-- start Selected extract --
Check out these two virtual workshops on:
Parallel Processing with MPI
Parallel Processing with OpenMP
Message Passing Interface (MPI) is a communication protocol for parallel programming. MPI is specifically used to allow applications to run in parallel across a number of separate computers connected by a network.
Basic Features of MPI:
Message passing programs generally run the same code on multiple processors, which then communicate with one another via library calls which fall into a few general categories:
- Calls to initialize, manage, and terminate communications.
- Calls to communicate between two individual processes (point-to-point).
- Calls to communicate among a group of processes (collective).
- Calls to create custom datatypes.
- Rich extended functionality, see some extended training materials here
Implementations of MPI:
There are several different implementations of MPI available on the UB CCR clusters.
-- end Selected extract --
-- start Provided material --
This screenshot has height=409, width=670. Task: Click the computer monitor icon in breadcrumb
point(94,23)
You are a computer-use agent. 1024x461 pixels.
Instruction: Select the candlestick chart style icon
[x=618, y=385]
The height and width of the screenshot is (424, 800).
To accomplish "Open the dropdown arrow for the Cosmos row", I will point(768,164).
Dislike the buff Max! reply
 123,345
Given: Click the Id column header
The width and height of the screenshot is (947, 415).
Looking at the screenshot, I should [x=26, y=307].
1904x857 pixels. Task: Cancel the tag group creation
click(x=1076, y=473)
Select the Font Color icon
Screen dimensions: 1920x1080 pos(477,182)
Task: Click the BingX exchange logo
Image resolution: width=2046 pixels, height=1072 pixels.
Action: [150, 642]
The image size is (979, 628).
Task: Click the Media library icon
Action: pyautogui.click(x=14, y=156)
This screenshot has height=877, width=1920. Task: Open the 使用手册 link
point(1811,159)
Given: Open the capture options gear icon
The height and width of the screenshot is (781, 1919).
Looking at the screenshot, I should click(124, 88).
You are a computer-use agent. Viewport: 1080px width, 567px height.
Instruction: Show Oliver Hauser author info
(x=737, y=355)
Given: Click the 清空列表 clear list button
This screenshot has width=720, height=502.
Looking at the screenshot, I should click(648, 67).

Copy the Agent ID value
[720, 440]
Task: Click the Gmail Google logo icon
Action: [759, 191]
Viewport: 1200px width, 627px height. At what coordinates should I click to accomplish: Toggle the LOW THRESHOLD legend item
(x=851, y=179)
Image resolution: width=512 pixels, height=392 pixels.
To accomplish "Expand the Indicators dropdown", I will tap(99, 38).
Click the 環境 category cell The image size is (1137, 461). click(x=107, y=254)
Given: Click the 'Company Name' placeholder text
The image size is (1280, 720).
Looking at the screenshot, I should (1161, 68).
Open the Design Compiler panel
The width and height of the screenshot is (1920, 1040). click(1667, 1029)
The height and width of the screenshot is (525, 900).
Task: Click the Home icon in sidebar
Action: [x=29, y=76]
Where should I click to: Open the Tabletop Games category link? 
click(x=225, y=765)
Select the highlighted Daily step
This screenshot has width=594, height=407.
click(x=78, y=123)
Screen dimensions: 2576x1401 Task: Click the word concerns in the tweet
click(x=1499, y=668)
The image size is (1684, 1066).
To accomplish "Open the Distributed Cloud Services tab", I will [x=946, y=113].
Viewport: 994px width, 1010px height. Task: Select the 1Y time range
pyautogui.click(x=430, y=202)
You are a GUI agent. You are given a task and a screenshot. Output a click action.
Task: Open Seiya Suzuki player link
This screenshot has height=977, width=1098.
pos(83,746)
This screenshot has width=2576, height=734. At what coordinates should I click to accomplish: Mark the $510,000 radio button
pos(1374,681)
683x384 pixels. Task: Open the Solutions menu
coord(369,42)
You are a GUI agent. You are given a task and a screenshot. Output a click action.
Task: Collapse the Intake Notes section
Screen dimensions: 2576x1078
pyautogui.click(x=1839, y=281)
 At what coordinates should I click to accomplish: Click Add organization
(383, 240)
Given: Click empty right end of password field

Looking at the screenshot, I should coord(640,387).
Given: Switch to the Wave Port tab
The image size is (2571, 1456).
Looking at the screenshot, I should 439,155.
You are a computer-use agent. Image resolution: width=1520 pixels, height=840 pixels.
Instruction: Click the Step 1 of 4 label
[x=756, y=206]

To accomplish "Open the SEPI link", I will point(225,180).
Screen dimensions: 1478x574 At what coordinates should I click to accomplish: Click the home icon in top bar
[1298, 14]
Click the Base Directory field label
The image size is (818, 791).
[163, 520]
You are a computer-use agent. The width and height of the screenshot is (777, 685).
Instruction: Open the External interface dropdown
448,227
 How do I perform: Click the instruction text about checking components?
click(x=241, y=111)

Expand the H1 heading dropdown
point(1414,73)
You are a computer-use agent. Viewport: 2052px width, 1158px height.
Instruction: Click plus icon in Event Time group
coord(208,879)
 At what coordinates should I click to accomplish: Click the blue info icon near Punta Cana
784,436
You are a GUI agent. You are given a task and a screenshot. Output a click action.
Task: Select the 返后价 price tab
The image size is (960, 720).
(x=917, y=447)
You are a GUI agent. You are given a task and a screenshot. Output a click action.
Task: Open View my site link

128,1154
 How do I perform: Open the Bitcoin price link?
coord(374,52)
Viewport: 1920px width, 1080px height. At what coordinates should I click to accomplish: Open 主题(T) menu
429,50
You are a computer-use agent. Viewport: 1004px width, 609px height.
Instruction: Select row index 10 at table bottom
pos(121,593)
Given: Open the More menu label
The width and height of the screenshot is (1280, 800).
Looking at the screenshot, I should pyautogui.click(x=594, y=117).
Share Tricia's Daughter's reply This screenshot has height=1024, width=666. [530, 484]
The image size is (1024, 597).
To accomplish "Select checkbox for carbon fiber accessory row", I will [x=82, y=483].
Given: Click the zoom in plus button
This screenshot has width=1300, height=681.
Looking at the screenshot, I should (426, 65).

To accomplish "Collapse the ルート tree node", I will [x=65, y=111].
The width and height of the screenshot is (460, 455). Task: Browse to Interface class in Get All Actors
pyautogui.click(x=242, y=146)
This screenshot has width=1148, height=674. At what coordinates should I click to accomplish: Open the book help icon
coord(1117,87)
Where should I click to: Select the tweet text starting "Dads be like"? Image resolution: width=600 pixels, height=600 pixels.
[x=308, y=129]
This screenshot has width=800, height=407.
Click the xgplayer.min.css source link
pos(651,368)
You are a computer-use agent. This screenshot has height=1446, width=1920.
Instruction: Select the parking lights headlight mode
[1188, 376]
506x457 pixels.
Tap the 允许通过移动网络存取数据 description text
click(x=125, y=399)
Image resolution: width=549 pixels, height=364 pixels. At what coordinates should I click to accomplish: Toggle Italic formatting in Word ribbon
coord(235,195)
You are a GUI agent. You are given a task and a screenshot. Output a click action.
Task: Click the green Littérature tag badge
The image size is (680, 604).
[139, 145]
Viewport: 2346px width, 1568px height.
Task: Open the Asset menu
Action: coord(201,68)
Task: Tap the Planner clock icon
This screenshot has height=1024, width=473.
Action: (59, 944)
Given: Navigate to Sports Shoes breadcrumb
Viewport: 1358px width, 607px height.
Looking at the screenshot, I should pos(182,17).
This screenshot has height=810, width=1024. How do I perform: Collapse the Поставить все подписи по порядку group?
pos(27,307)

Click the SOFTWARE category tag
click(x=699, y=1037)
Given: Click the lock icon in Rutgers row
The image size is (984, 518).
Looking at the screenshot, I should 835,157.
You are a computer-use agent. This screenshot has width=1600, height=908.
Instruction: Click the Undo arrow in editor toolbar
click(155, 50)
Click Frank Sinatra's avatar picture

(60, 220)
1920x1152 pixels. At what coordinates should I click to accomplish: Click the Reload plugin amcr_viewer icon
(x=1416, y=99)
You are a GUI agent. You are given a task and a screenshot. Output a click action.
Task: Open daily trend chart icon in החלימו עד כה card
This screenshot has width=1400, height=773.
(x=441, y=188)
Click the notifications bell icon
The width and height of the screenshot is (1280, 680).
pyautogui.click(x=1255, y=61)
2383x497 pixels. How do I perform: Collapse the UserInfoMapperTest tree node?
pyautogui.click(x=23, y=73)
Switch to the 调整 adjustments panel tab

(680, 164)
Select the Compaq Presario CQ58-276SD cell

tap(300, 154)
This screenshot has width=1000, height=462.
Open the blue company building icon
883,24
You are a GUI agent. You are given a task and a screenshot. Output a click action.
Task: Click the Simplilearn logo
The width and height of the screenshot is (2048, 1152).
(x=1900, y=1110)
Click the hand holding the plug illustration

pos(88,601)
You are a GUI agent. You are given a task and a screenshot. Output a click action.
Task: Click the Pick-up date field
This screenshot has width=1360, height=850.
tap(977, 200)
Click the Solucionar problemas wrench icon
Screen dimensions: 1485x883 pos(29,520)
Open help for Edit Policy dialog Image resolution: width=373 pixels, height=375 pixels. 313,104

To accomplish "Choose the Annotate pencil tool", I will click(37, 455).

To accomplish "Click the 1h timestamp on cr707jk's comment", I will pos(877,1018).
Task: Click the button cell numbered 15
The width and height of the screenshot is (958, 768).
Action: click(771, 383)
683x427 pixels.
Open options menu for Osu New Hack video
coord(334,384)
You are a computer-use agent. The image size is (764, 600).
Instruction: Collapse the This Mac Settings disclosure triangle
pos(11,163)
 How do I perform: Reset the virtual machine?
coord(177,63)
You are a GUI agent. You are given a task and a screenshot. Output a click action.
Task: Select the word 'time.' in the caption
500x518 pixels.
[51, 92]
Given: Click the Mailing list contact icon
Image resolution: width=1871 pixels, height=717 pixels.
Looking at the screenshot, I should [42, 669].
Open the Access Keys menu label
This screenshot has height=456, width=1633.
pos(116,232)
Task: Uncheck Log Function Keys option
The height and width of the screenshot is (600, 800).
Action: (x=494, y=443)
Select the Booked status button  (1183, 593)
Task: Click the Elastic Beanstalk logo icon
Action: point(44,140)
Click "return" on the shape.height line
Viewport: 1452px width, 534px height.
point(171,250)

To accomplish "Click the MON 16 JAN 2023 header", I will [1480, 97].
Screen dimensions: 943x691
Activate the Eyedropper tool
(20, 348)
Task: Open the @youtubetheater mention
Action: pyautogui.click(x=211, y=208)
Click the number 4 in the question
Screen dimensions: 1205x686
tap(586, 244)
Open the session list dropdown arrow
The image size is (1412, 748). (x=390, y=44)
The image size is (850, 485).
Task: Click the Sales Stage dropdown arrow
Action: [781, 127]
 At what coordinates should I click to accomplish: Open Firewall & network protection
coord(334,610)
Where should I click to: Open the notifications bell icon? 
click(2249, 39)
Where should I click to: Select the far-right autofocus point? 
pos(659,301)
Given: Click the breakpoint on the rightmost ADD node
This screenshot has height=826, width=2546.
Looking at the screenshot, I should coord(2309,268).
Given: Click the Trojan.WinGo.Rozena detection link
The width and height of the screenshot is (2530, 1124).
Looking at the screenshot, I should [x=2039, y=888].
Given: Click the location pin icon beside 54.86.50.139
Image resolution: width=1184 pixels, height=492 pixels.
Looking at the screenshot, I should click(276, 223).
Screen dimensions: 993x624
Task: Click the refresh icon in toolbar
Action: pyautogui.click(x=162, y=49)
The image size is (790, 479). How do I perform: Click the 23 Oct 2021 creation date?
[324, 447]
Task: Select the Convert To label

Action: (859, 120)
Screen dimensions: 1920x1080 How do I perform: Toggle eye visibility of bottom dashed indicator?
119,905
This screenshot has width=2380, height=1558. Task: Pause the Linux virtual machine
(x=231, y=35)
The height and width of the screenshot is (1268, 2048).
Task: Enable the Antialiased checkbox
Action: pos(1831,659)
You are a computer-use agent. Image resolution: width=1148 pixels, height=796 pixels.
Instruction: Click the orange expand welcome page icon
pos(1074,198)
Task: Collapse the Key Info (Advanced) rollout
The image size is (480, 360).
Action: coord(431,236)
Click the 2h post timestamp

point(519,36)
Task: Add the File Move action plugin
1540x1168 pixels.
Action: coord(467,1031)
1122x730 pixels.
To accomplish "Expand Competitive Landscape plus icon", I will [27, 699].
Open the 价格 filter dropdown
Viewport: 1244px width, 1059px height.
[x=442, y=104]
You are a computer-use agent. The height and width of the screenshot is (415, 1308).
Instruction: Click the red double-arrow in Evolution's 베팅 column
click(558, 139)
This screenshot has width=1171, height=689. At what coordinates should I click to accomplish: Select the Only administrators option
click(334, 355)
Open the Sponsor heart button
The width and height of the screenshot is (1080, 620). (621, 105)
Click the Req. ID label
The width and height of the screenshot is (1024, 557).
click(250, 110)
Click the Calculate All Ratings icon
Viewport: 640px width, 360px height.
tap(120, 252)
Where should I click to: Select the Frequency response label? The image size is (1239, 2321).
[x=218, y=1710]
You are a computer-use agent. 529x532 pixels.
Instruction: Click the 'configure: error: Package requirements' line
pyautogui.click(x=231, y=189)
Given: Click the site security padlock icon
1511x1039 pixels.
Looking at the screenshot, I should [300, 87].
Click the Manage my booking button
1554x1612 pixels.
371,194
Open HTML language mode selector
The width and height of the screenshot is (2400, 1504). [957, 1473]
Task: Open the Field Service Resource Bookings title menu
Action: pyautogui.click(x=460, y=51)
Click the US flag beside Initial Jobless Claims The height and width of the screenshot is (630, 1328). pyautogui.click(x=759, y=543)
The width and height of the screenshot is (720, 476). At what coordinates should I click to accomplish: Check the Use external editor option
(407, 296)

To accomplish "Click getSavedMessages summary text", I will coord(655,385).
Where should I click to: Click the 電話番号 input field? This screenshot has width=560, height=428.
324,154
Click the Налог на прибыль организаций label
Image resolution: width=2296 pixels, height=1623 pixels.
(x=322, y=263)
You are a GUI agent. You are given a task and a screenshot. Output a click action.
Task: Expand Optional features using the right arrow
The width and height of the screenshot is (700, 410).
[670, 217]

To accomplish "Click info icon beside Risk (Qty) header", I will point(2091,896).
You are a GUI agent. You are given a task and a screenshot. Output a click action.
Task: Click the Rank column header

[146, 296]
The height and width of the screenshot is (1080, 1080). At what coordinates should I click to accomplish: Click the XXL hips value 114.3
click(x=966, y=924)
-- end Provided material --
** Exercise instructions **
(1) In the MPI overview, how does the sentence "MPI is specifically used to allow applications to run in parallel across a number of separate computers connected by a network." read in Spanish?
(2) In the listing, reproduce verbatim the lines from the one containing "Task: Click the button cell numbered 15" up to and including the one containing "coord(177,63)".
This listing has no connection to the MPI overview.

** Correct answers **
(1) MPI se utiliza específicamente para permitir que las aplicaciones se ejecuten en paralelo en varias computadoras independientes conectadas por una red.

(2)
Task: Click the button cell numbered 15
The width and height of the screenshot is (958, 768).
Action: click(771, 383)
683x427 pixels.
Open options menu for Osu New Hack video
coord(334,384)
You are a computer-use agent. The image size is (764, 600).
Instruction: Collapse the This Mac Settings disclosure triangle
pos(11,163)
 How do I perform: Reset the virtual machine?
coord(177,63)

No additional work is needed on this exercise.